# Reflexive closure

1. Jan 14, 2009

1. The problem statement, all variables and given/known data
Suppose R is a relation on S, and define $$R' = R \cup \{(s,s) \vert s \in S$$. Prove that R' is the reflexive closure.

2. Relevant equations
The reflexive closure of R is the smallest reflexive relation R' that contains R. That is, if there is another R'' that contains R, $$R' \subset R''$$

3. The attempt at a solution
I feel like I get it:

1)
it is obvious that $$R \subset R'$$

2) (note: show R' is reflexive).
Let $$aRb \in R$$, thus $$a,b \in S$$, thus $$aRa \in \{(s,s) \vert s \in S\}$$, and $$bRb \in \{(s,s) \vert s \in S \}$$ Therefore dR'd, and R's is reflexive.

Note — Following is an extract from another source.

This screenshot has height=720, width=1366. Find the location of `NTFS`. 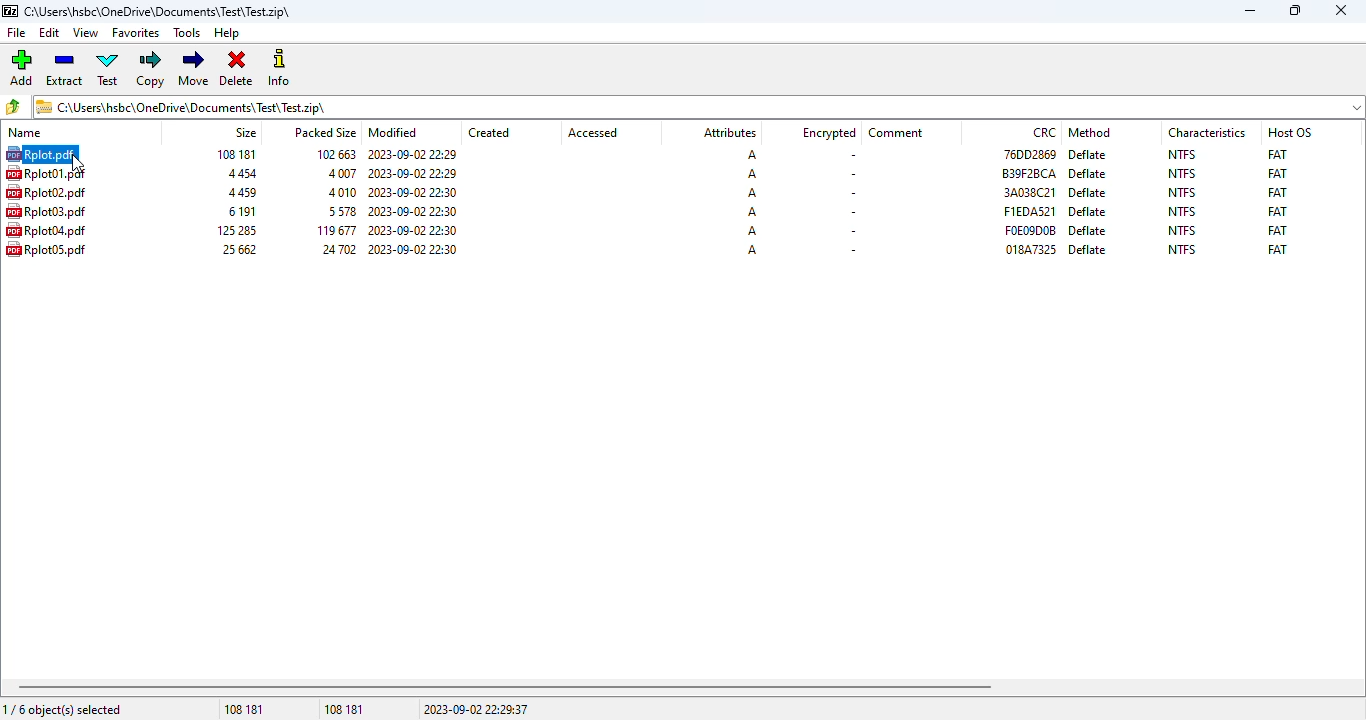

NTFS is located at coordinates (1182, 154).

3) (note: show R' is the smallest such set).
Let R'' be another reflexive relation on S s.t. $$R \subset R''$$. I need to show that $$R' \subset R'' \text{ i.e. } (a,b) \in R' \text{ implies } (a,b) \in R''$$. Proof:
Let (a,b) in R'. Then 1) $$(a,b) \in R$$ or 2) a = b. Assuming 1) it is obvious that $$(a,b) \in R'' \text{ because } R \subset R''$$.

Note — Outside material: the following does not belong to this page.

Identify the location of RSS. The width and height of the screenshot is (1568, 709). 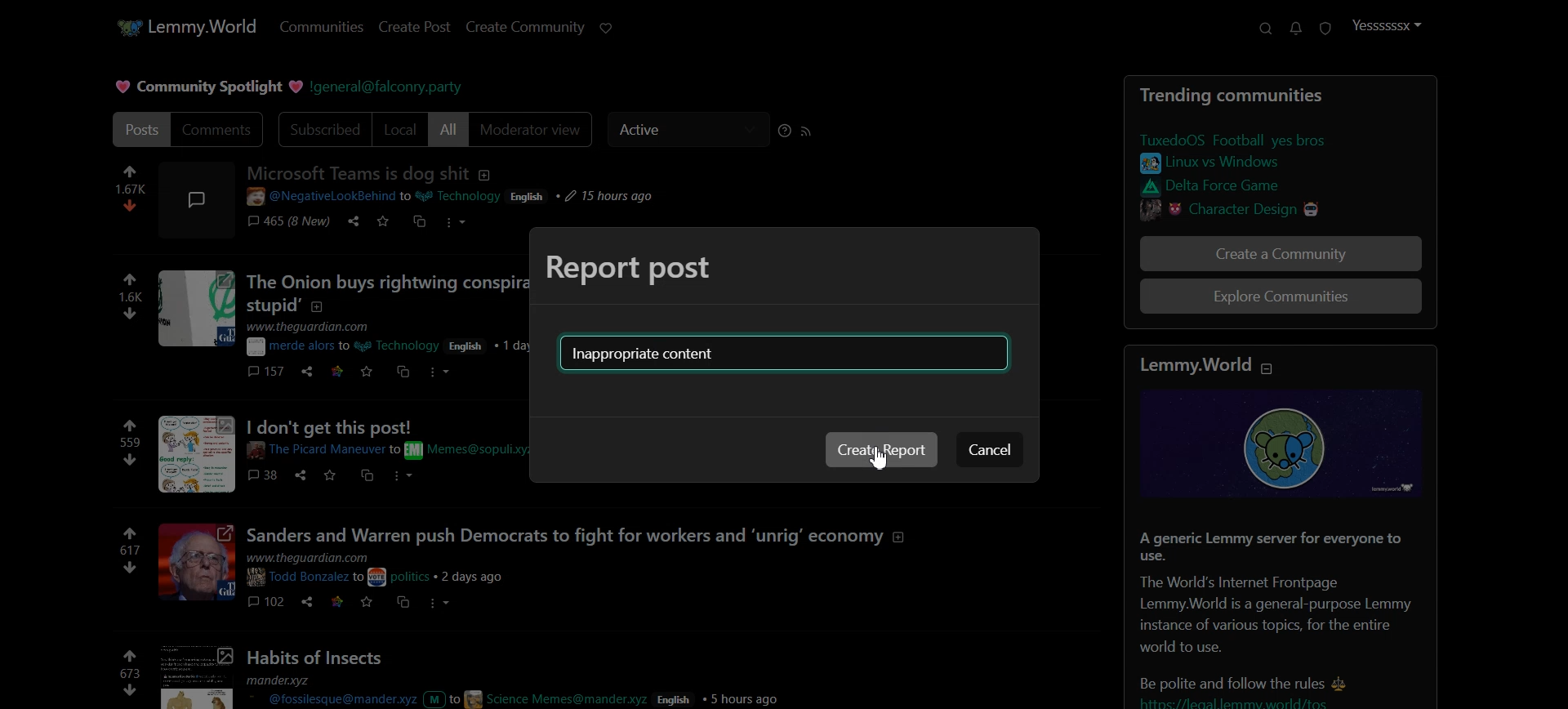
(808, 130).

Assuming 2): I don't know. I want to say that if a = b, then aR'b is one of the elements making R' reflexive, and therefore would have to be in R''. However, I can't justify this step: consider the following
S = {1,2,3}
R = {(1,2)}
Then
R' = {(1,1),(2,2),(3,3),(1,2)}.
And let
R'' = {(1,1),(2,2),(1,2)}
Then R'' contains R and is reflexive, but not all the elements of type (s,s) in R' are in R''. Can anyone help me see where I am going wrong?